How to Replace CentOS 7: Practical Comparison of Rocky, Alma, RHEL, openEuler, Kylin and Ubuntu
After CentOS 7 reached end‑of‑life, this guide evaluates six popular alternatives—Rocky Linux, AlmaLinux, Red Hat Enterprise Linux, openEuler, Kylin V10 and Ubuntu—by outlining their origins, RHEL compatibility, open‑source status, cloud‑native support, and ideal migration scenarios.
Background
CentOS 7 reached end‑of‑life in June 2024, so enterprises must migrate to a supported distribution to maintain security updates and compliance.
Supported alternatives
Rocky Linux
Community‑driven, initiated by the original CentOS maintainers.
Binary compatible with RHEL 8/9; migration requires only a repository switch.
Uses yum / dnf and rpm package formats.
Provides cloud‑provider mirrors and long‑term maintenance.
AlmaLinux
Backed by the CloudLinux Foundation; 100 % RHEL binary compatibility.

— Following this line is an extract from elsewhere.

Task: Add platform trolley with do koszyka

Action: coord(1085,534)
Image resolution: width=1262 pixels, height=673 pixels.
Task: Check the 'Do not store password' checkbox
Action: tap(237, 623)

Includes FIPS‑140‑2 and CIS hardening certifications.
Same package ecosystem as Rocky (yum/dnf, rpm).
Red Hat Enterprise Linux (RHEL)
Commercial distribution with subscription‑based support and SLA.

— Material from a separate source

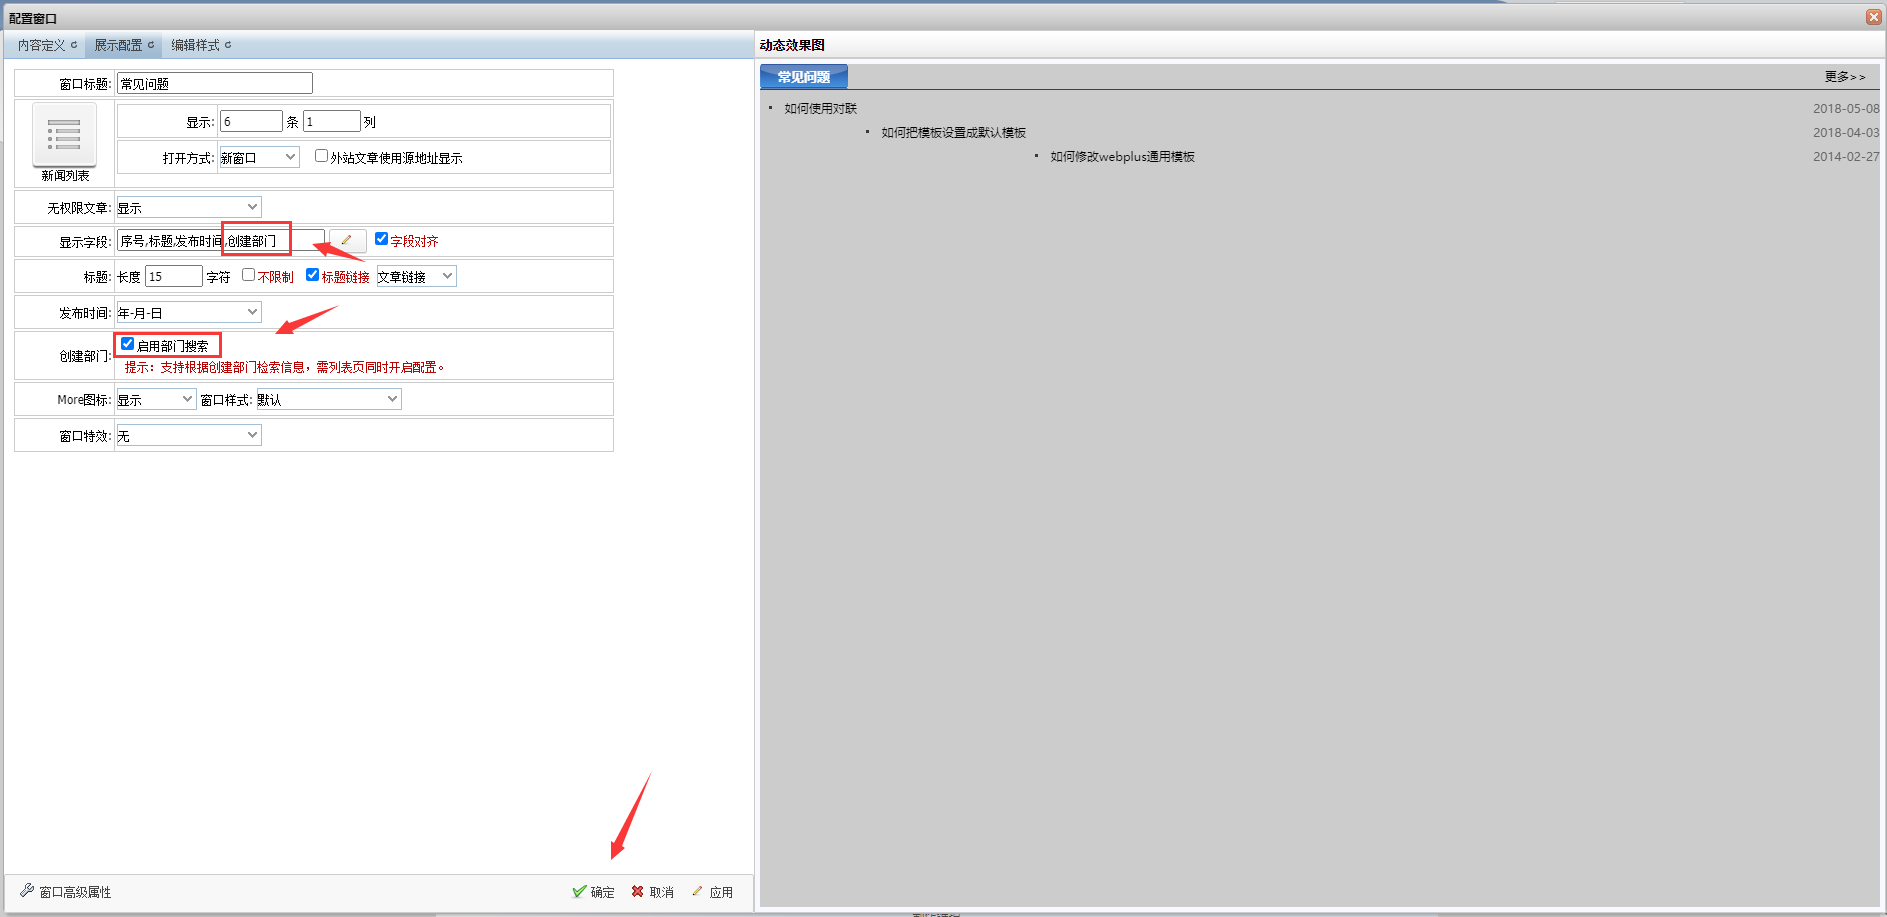Click the pencil edit icon beside display fields

point(346,241)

Offers extended update support (EUS) and certified hardware/software stacks.
Uses dnf and rpm; provides access to Red Hat Satellite, Insights, and certified container images.
openEuler
Open‑source OS led by Huawei, targeting the Chinese “trust‑worthy computing” (信创) ecosystem.
Supports ARM‑based Kunpeng, Feiteng, and LoongArch CPUs.

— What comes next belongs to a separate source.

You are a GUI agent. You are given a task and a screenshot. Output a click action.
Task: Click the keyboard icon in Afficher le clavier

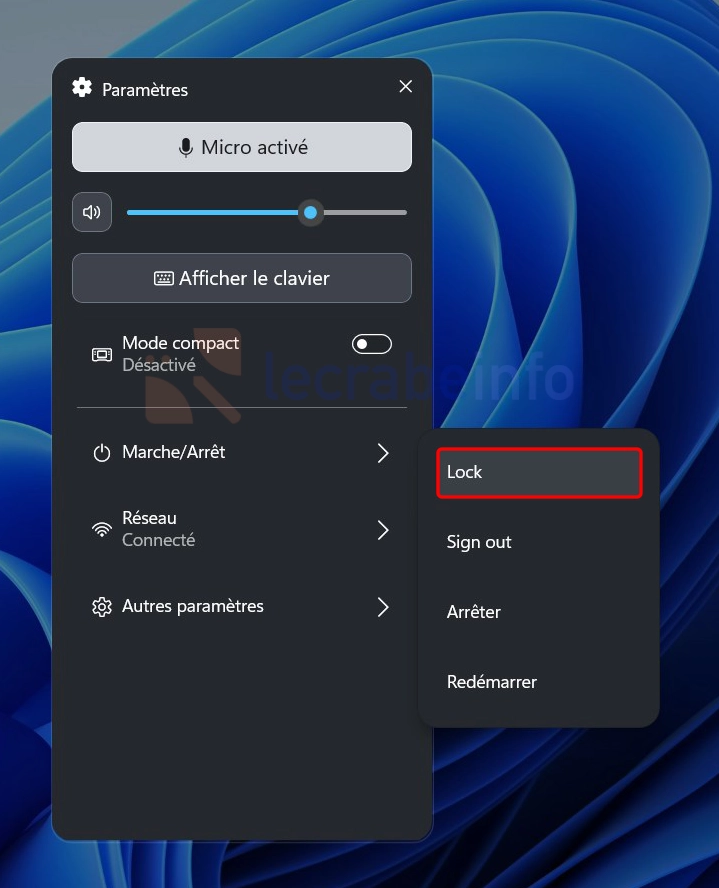[x=164, y=279]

Partial RHEL compatibility: most command‑line tools (yum/dnf) work, but some libraries differ.
Provides a yum‑compatible repository and extensive container/K8s runtime support.
Kylin V10
Government‑focused distribution, kernel 4.19 LTS with back‑ported security fixes.
Uses rpm but includes proprietary modules for specific国产 applications.
Desktop‑oriented UI (GNOME/Kylin) while also supporting server roles.
Ubuntu LTS
Debian‑based, uses apt and deb packages.
Long‑term support releases (e.g., 22.04 LTS) receive updates until 2032.
Native integration with Kubernetes, Docker, and AI/ML toolchains.
Not binary compatible with RHEL; migration requires application recompilation or containerization.
Key comparison
RHEL compatibility: Rocky, Alma, RHEL – full; openEuler, Kylin – partial; Ubuntu – none.
Open‑source licensing: Rocky, Alma, openEuler, Ubuntu – fully open; RHEL – source‑available; Kylin – mixed.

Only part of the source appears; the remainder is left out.